Question

Suppose that insertion sort is applied to the array \( [1, 3, 5, 7, 9, 11, x, 15, 13] \) and it takes exactly two swaps to sort the array. Select all possible values of \( x \).

• A. 10
• B. 12
• C. 14
• D. 16

Hint:

In insertion sort, the number of swaps corresponds to the number of elements that are out of order and need to be moved into the correct position in the sorted part of the array.

Answer 1

The Correct Option is A, C

The given array is \( [1, 3, 5, 7, 9, 11, x, 15, 13] \), and we are told that insertion sort takes exactly two swaps to sort the array. We need to find the values of \( x \) such that exactly two swaps are required.

1. Step-by-step analysis of insertion sort:
Insertion sort works by repeatedly selecting an element and inserting it into the correct position in the sorted part of the array. A swap occurs when the selected element is out of order compared to the element it should be placed next to.

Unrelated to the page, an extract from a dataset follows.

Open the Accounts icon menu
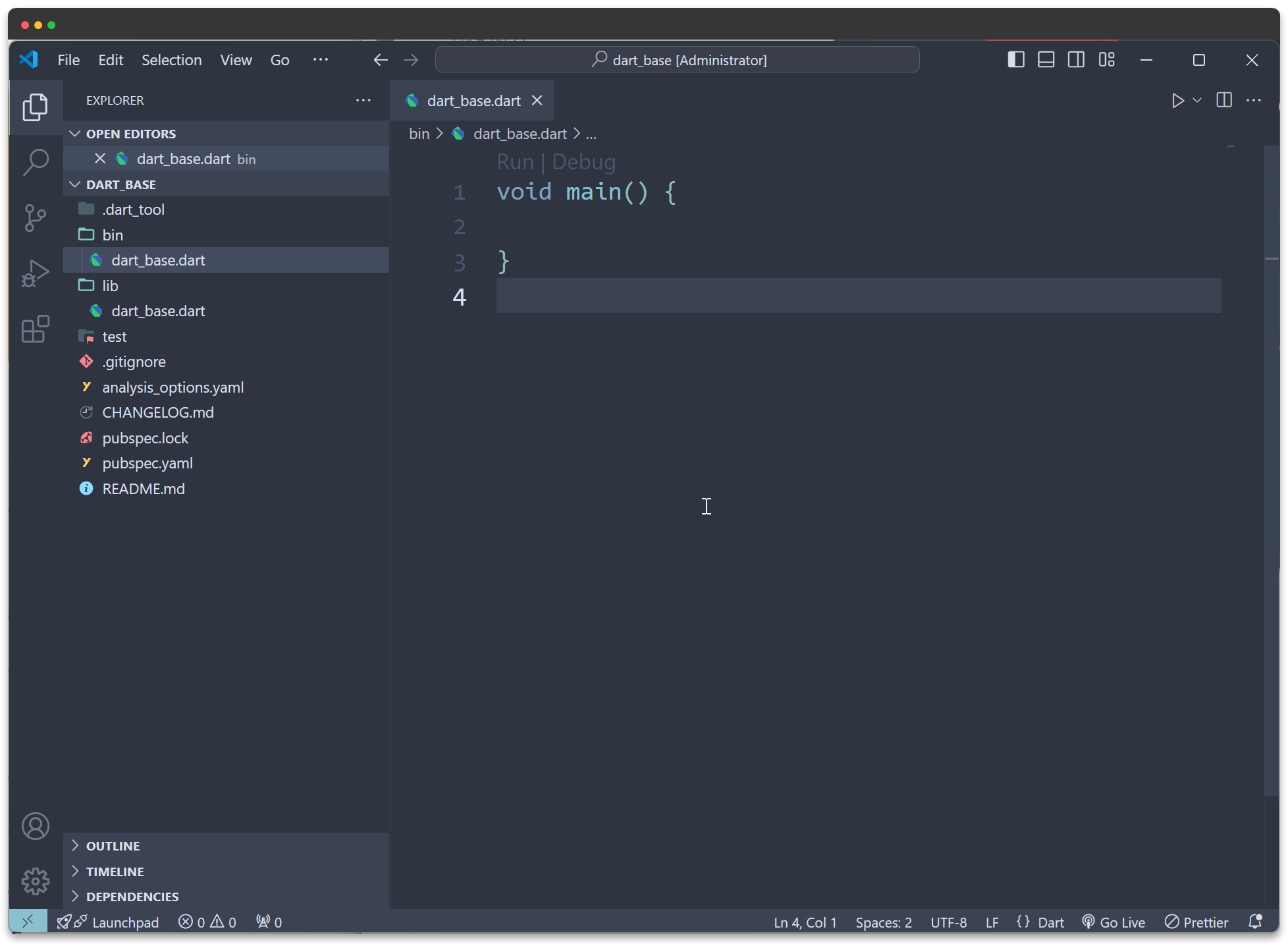 pyautogui.click(x=36, y=826)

2. Identifying the possible values of \( x \):
For \( x = 10 \), the array becomes \( [1, 3, 5, 7, 9, 10, 11, 15, 13] \). The insertion sort will need to move \( 10 \) after \( 9 \), and then after \( 11 \) (one swap between 10 and 11, and another swap to place 13 in the correct position).
For \( x = 12 \), the array becomes \( [1, 3, 5, 7, 9, 11, 12, 15, 13] \). The insertion sort will need to move \( 12 \) after \( 11 \) (one swap between 12 and 11, and another swap to place 13 correctly).
For \( x = 14 \), the array becomes \( [1, 3, 5, 7, 9, 11, 14, 15, 13] \). The insertion sort will need to move \( 14 \) after \( 11 \) (one swap between 14 and 11, and another swap to place 13 correctly).

In all of these cases, exactly two swaps are required, so the possible values of \( x \) are 10, 12, and 14.

Thus, the correct answer is (A) 10, (B) 12, (C) 14.